▸ What is required: List every line in the entries below that contains the string "resolution". Only matches with the same capitalization count.

▸ Records supplied:
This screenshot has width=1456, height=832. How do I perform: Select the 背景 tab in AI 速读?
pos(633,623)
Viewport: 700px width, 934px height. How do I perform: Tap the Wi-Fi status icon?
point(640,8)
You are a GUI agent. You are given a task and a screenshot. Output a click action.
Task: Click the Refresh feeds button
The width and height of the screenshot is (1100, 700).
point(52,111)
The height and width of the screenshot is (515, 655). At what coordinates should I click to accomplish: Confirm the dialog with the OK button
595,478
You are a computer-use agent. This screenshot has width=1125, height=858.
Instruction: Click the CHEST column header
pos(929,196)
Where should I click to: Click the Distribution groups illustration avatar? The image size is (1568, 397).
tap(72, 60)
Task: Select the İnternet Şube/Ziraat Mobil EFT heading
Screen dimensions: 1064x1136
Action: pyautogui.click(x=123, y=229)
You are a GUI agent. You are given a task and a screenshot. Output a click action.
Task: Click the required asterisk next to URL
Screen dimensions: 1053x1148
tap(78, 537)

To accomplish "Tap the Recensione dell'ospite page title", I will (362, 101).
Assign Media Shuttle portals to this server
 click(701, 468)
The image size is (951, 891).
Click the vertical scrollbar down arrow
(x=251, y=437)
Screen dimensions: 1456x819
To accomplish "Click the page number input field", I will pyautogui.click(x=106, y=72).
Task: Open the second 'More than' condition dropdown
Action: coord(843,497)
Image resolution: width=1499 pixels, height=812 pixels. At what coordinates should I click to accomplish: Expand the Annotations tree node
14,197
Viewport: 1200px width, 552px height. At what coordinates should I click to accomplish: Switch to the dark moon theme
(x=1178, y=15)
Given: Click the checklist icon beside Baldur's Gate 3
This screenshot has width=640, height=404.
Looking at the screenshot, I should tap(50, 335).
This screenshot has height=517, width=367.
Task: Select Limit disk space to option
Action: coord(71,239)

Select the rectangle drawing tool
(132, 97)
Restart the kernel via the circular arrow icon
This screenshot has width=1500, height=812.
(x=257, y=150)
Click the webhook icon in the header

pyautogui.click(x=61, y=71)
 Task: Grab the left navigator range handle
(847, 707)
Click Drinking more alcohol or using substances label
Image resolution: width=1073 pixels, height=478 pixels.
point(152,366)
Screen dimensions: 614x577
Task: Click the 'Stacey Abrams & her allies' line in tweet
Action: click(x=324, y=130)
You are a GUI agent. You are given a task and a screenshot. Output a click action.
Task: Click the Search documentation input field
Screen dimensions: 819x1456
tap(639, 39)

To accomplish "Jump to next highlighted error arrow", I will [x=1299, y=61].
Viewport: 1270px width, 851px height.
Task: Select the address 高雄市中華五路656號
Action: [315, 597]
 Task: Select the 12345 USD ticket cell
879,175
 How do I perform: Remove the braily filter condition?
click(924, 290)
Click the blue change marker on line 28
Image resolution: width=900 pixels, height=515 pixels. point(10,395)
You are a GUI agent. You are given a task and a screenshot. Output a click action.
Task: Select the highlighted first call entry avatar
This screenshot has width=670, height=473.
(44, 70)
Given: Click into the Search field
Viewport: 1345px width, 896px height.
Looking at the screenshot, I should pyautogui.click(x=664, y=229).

▸ Expected answer:
Image resolution: width=1499 pixels, height=812 pixels. At what coordinates should I click to accomplish: Expand the Annotations tree node
Image resolution: width=1073 pixels, height=478 pixels.
Image resolution: width=900 pixels, height=515 pixels. point(10,395)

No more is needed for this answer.